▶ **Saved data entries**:
——
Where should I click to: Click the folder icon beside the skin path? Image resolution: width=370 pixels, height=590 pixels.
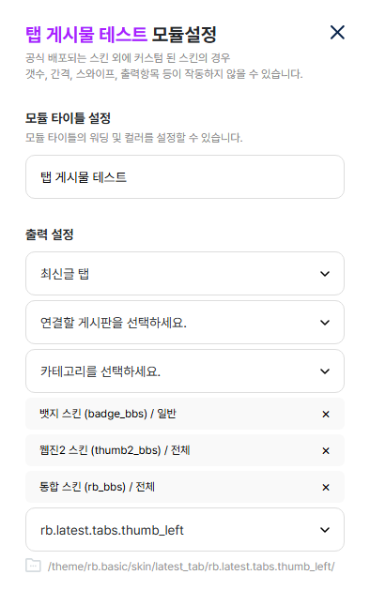[33, 566]
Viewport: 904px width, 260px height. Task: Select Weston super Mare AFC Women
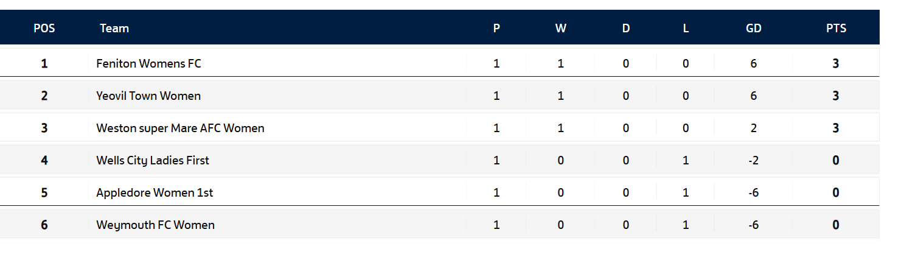click(x=180, y=128)
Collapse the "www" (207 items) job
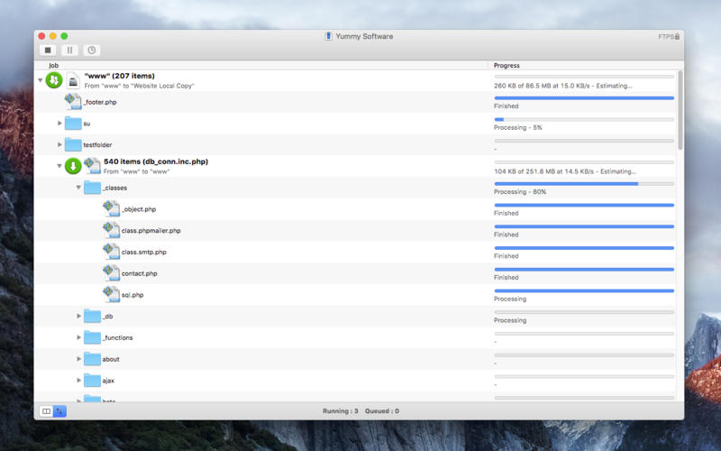 coord(41,81)
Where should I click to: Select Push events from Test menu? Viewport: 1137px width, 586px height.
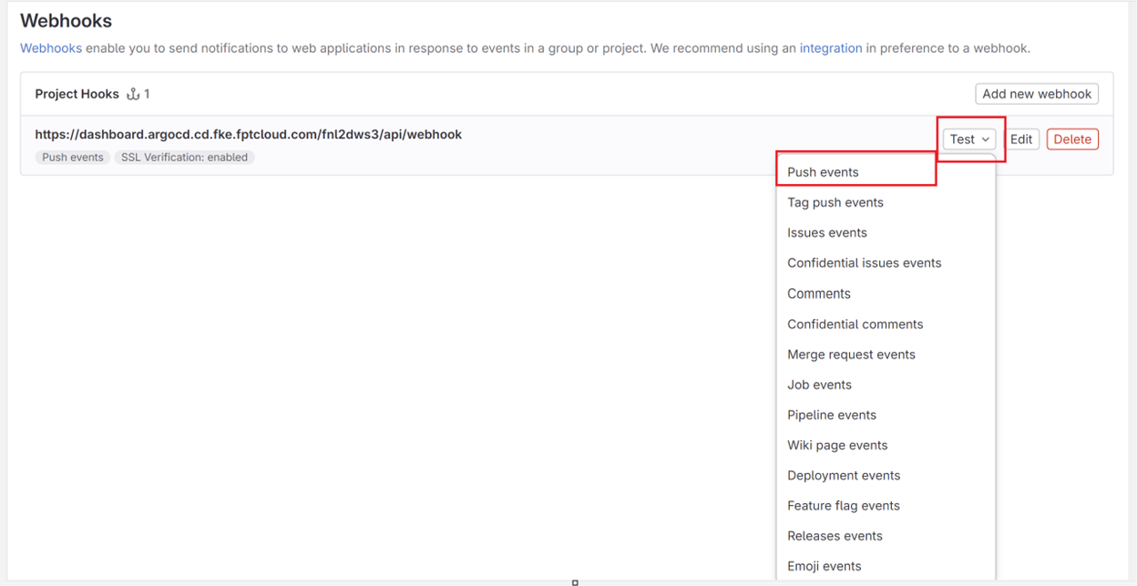pos(823,172)
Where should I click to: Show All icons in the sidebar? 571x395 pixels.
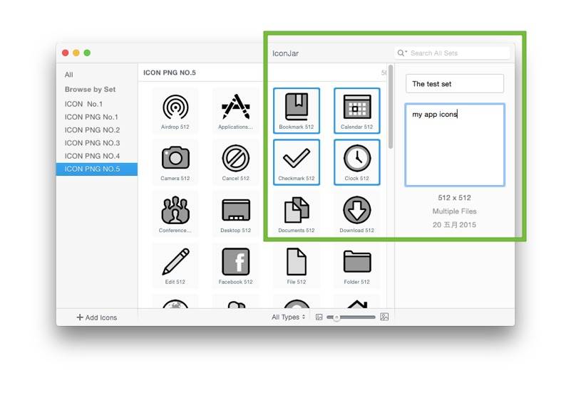pos(69,75)
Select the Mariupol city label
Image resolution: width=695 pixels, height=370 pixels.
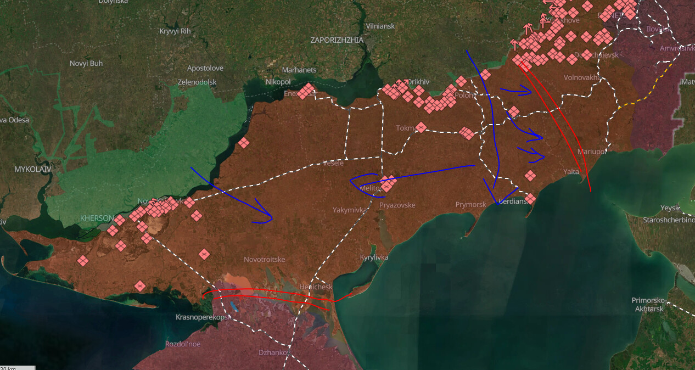(x=592, y=152)
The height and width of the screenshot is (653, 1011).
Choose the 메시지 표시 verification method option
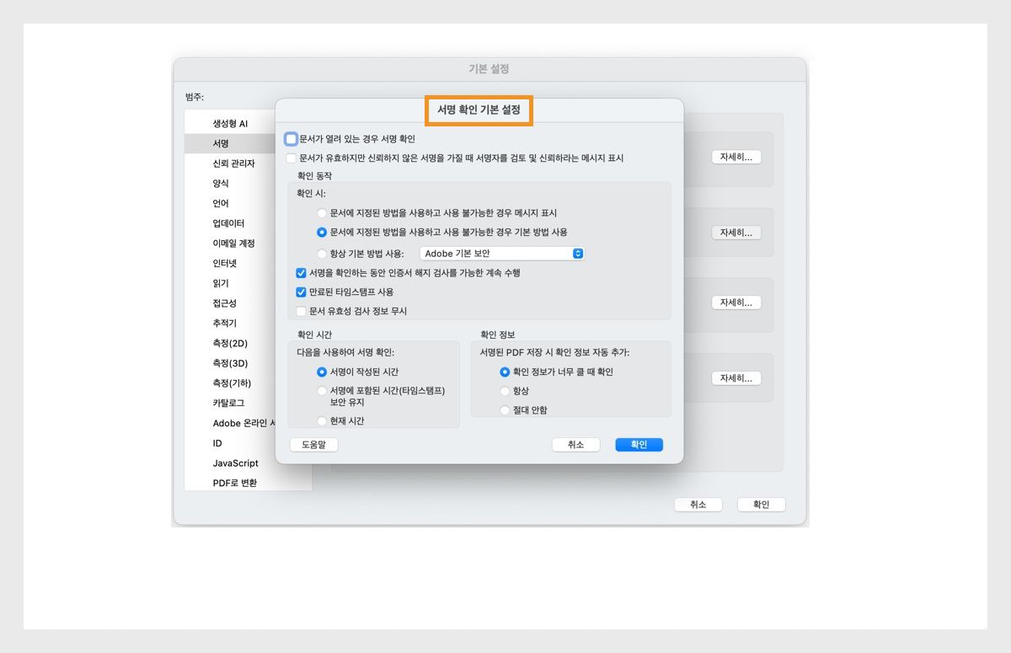click(x=322, y=213)
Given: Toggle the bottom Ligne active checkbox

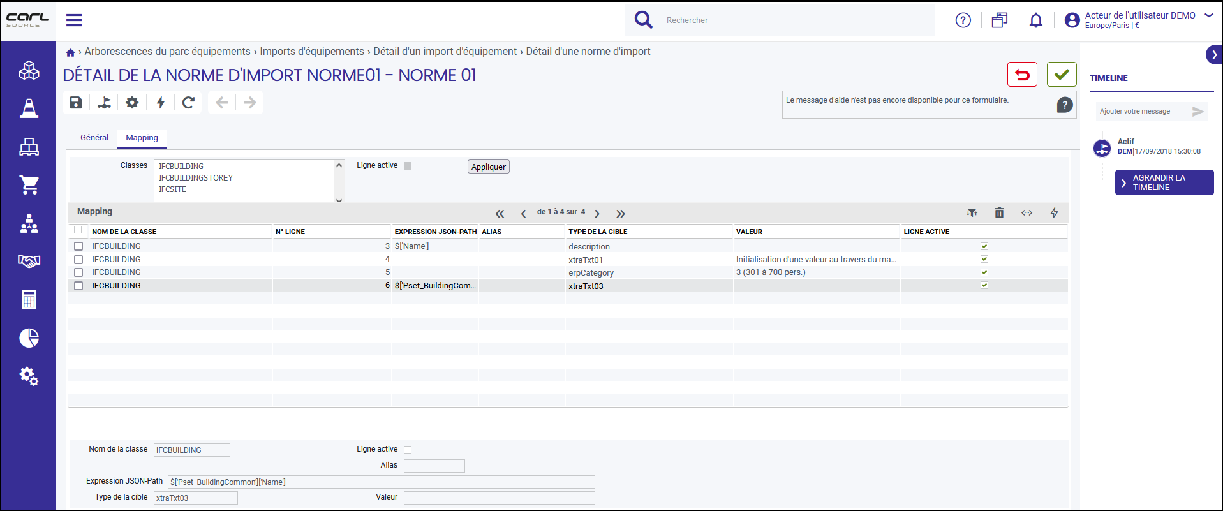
——
Take the entries above and restate them word for word, minus their images.

Where should I click to: Click the folder icon beside the skin path? Image resolution: width=370 pixels, height=590 pixels.
[33, 566]
Viewport: 904px width, 260px height. Task: Select Weston super Mare AFC Women
click(x=180, y=128)
Collapse the "www" (207 items) job
 coord(41,81)
Where should I click to: Select Push events from Test menu? Viewport: 1137px width, 586px height.
pos(823,172)
Where should I click to: Show All icons in the sidebar? 571x395 pixels.
pos(69,75)
Select the Mariupol city label
Image resolution: width=695 pixels, height=370 pixels.
(x=592, y=152)
The height and width of the screenshot is (653, 1011).
Choose the 메시지 표시 verification method option
click(x=322, y=213)
Given: Toggle the bottom Ligne active checkbox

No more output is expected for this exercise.